## What you need to do
(1) According to the article on breaking the ATU impasse below, how many times was Michael restrained in one year at the special unit?
(2) Summarize the article below on breaking the ATU impasse in two sentences.
(3) Reproduce the part of the article below on breaking the ATU impasse from "Commissioners worked with" to "in these techniques.".
====== Text passage
Breaking the ATU Impasse

Steven Rose wonders why Government policy to close ATUs and end the admission of people with learning disabilities to private hospitals has been so poor.

Author: Steven Rose

A version of this article was previously published in Learning Disability Today.

The Winterbourne View scandal exposed by the BBC’s Panorama programme in 2011 led to an audit highlighting that there were around 3,000 people with learning disabilities residing in NHS Assessment and Treatment Units (ATUs) or private hospitals. In response to the abuse in South Gloucestershire, the government established a Joint Improvement Programme aimed at transforming learning disability care. It must win the accolade for being the most ineffectual social policy initiative ever.

The Government programme has published three strategy documents since it was set up, while its Transforming Care Programme has seen three heads come and go. The third blogged that he and half a dozen charity CEOs had devised a solution to the problem by working out a strategy over breakfast, which attracted condemnation from user and parent groups over their exclusion. And yet, six years on the numbers of people with learning disabilities, many on the autistic spectrum, incarcerated in these institutions remains much the same.

So, why has the Transforming Care Programme been such a lamentable failure? For once the reason is not a lack of funding. Private hospital and ATU placements typically cost between £3,000 and £6,000 per week and sometimes more. A well planned, implemented and managed community alternative invariably costs significantly less. And sometimes it’s possible to offer additional savings once the individual has learnt new skills or challenging behaviours have diminished necessitating less support.

"Restrained 180 times"

For example, take Michael, who is autistic. He lived in a succession of emergency placements before ending up in a special unit at the age of 18, in 2003. His service at the time cost £350,000 a year. Three staff were allocated to him constantly, such was the fear of the threat he posed, and in one year he was restrained 180 times.

Commissioners worked with Michael, his family and Choice Support to set up a new service. A housing association provided a suitable house and Choice Support spent several months working with Michael, his family and the staff in the special unit developing a person-centred plan. The plan included the use of non-aversive techniques to cope with challenging behaviour, and money was set aside to ensure that staff would receive appropriate ongoing training in these techniques.

A key part of planning and delivering Michael’s service was devising strategies that allow him to find other means of expressing whatever function his challenging behaviour served. For example, the service manager recognised that Michael got anxious when things were broken, but was unable to tell staff about his anxiety. This anxiety then found expression in challenging behaviour. In response the service introduced a ‘broken bin’, into which Michael learned to place broken items. He then showed staff the bin, allowing them to acknowledge to Michael that they understood the item in the bin was broken, that this is okay, and that it will be replaced.

Michael moved into his new house in 2004. Restraint was eradicated within 9 months and has never been used since. There have been many qualitative improvements to Michael’s lifestyle, and his parents are delighted that he has ‘regained his life’. After one year Choice Support was able to reduce the cost of the service from £350,000 to £250,000, saving the local authority a cumulative £1.2 million to date. Consider for a moment the savings that could be realised if similar results could be replicated across most of the Transforming Care cohort.
============
====== Entries supplied
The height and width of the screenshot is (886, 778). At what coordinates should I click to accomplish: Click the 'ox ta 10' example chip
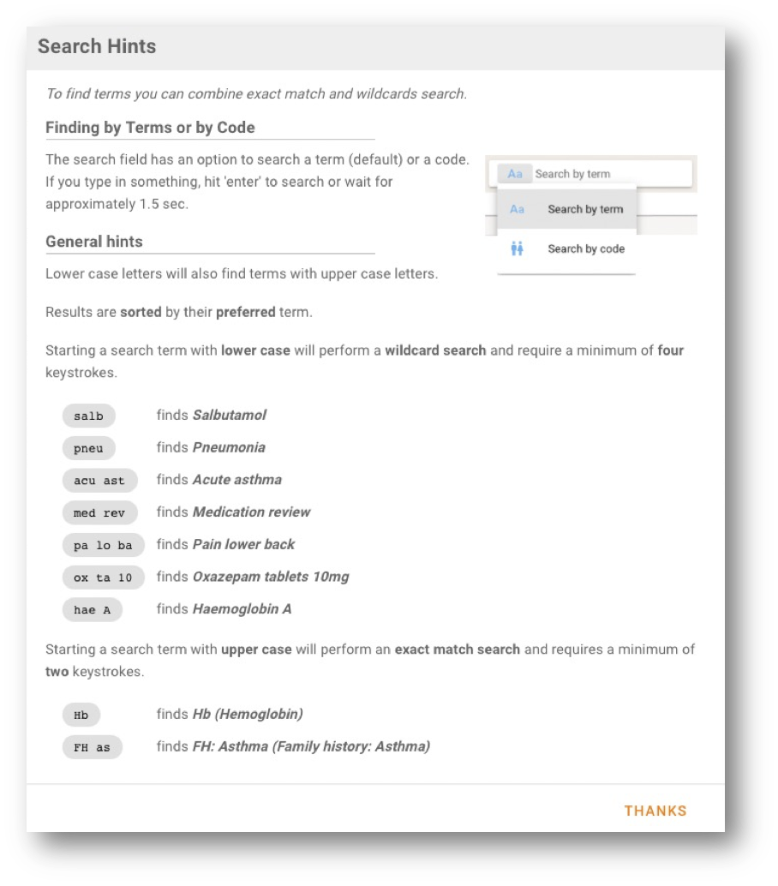[103, 578]
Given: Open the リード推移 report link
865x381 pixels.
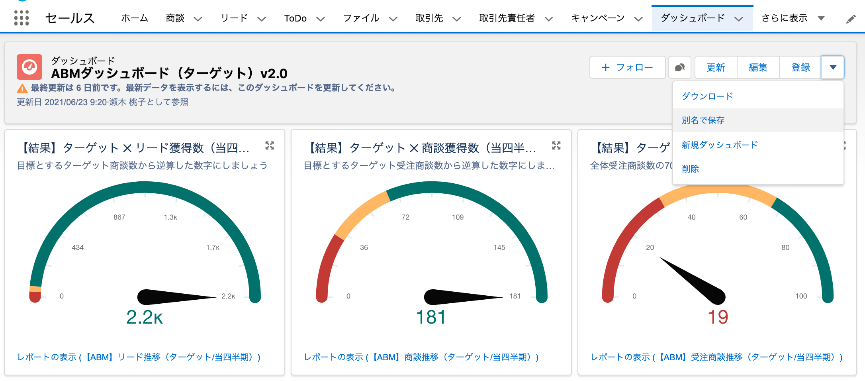Looking at the screenshot, I should click(139, 357).
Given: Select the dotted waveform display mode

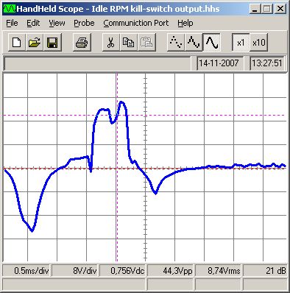Looking at the screenshot, I should 176,43.
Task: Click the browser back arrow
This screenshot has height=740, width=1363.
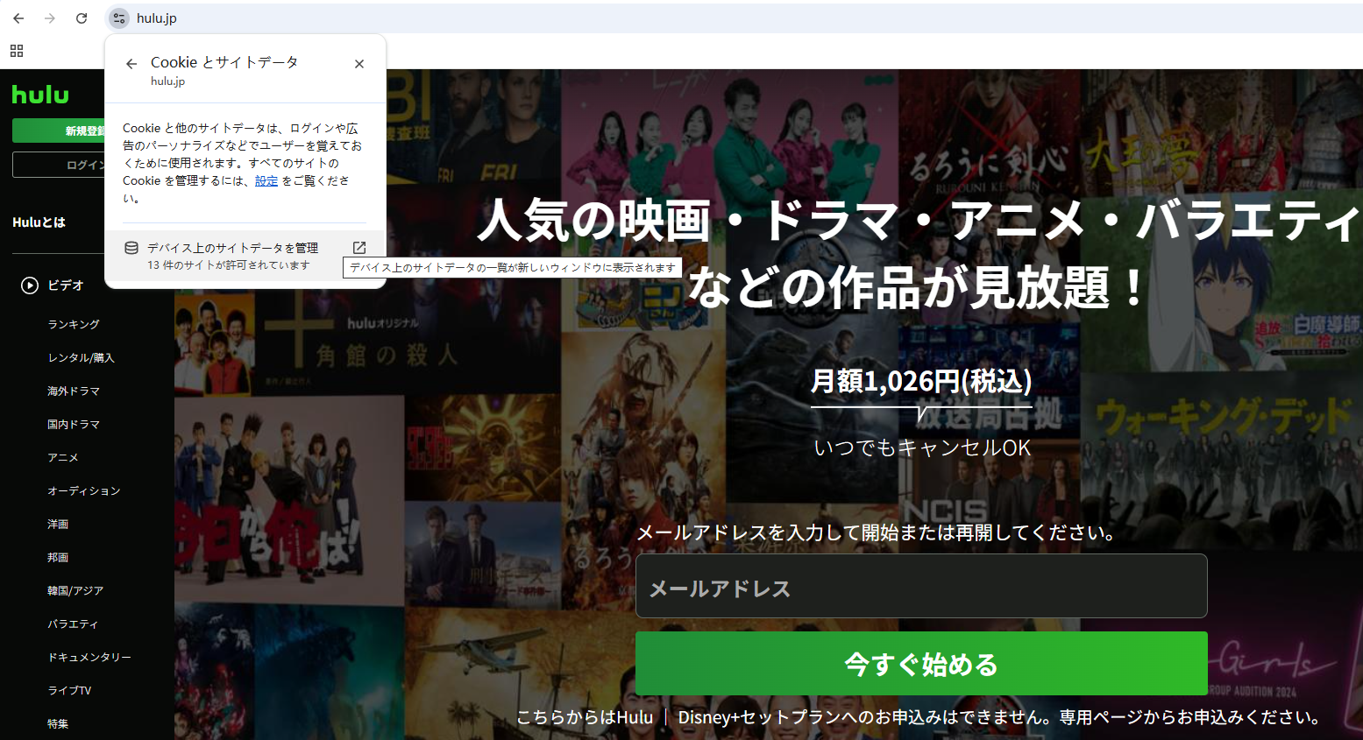Action: point(18,18)
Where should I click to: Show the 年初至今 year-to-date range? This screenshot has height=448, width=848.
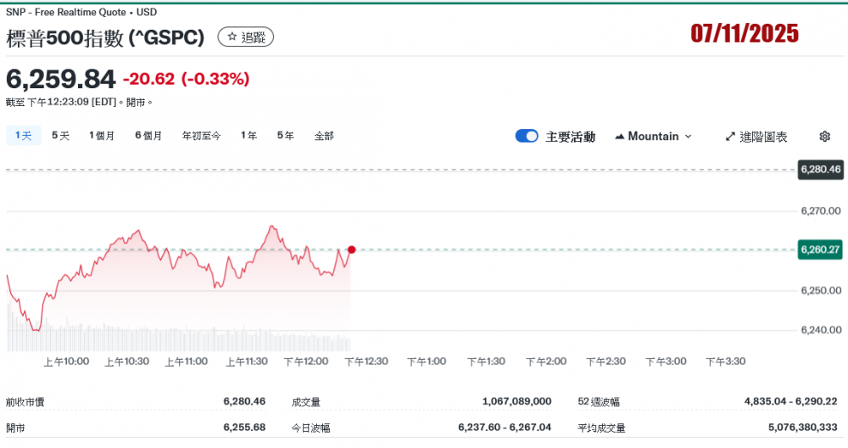point(201,136)
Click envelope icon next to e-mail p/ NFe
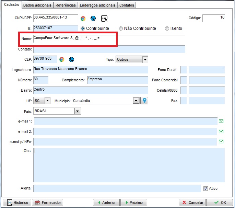The image size is (235, 208). click(x=221, y=141)
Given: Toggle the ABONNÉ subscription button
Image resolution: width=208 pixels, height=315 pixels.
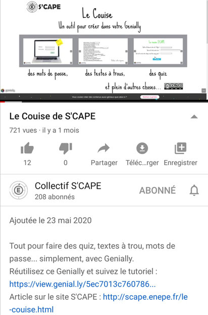Looking at the screenshot, I should 158,190.
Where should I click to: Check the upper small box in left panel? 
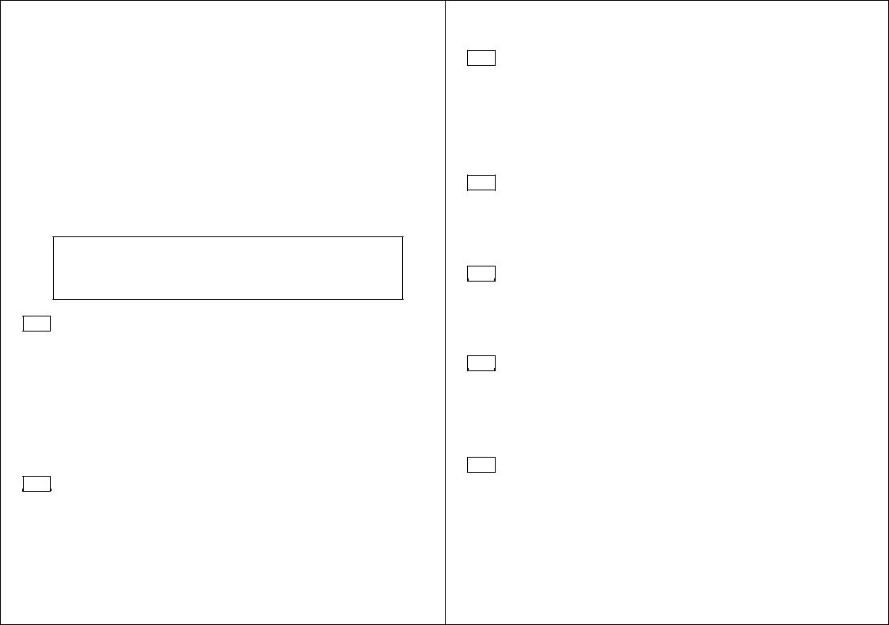tap(36, 324)
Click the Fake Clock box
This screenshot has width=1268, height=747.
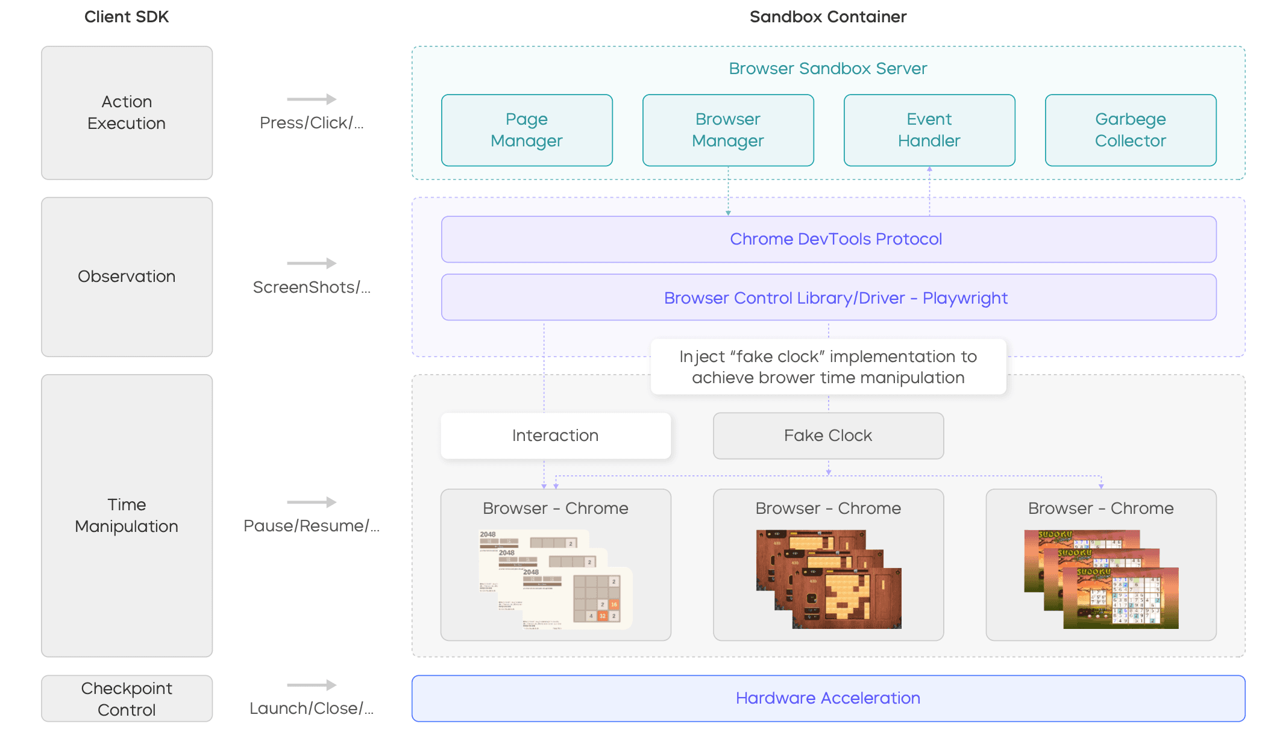(828, 436)

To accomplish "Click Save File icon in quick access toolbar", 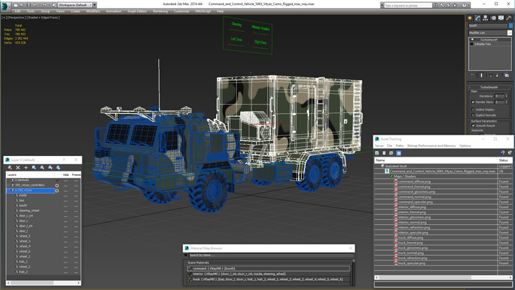I will pos(29,5).

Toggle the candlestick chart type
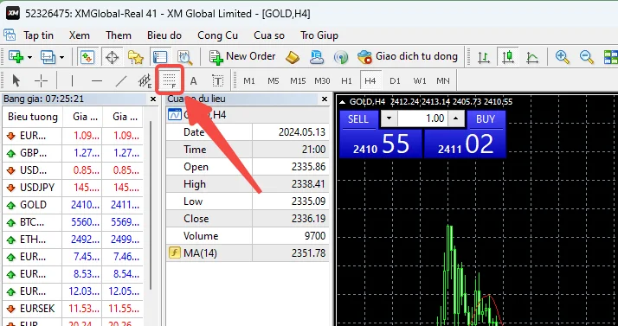[508, 57]
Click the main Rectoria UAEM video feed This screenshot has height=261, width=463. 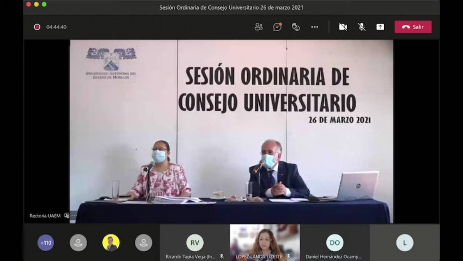click(232, 131)
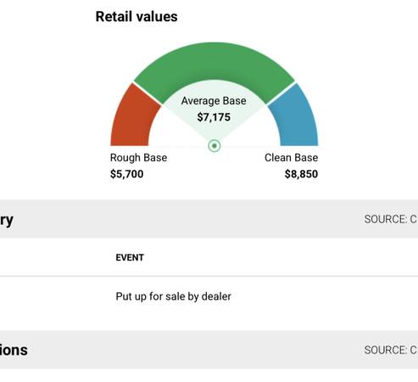Screen dimensions: 418x382
Task: Click the Clean Base label
Action: (x=291, y=158)
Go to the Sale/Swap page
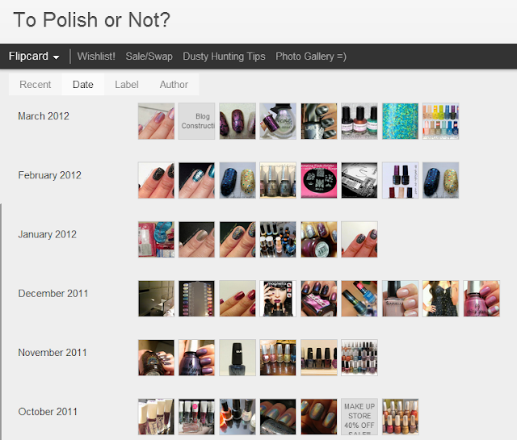The width and height of the screenshot is (517, 440). [149, 57]

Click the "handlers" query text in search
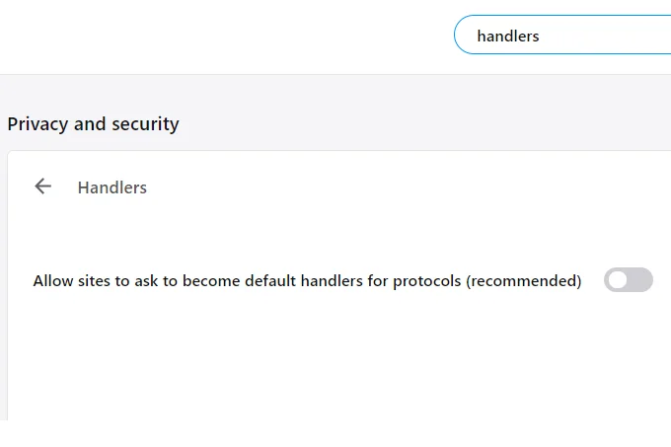508,37
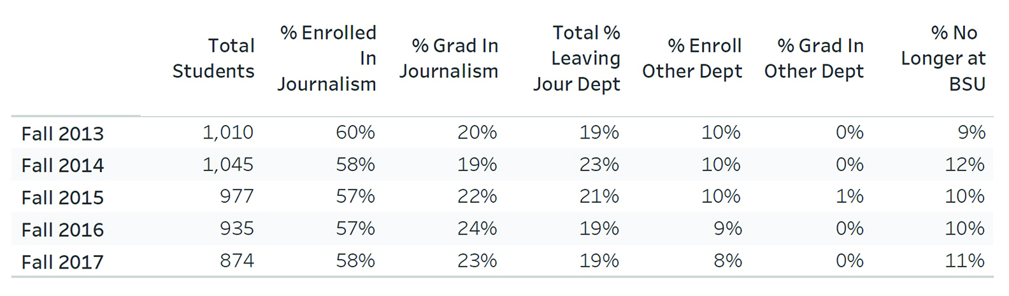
============
## Your written answers
(1) 180 times.

(2) Six years after the Winterbourne View scandal prompted a government program to transform learning disability care, the number of people with learning disabilities held in ATUs and private hospitals remains much the same, and the reason is not a lack of funding, since a well-planned community alternative invariably costs significantly less. Michael's case shows this: after he moved from a special unit into a community service, restraint was eradicated within nine months, and the yearly cost of his service fell from £350,000 to £250,000.

(3)
Commissioners worked with Michael, his family and Choice Support to set up a new service. A housing association provided a suitable house and Choice Support spent several months working with Michael, his family and the staff in the special unit developing a person-centred plan. The plan included the use of non-aversive techniques to cope with challenging behaviour, and money was set aside to ensure that staff would receive appropriate ongoing training in these techniques.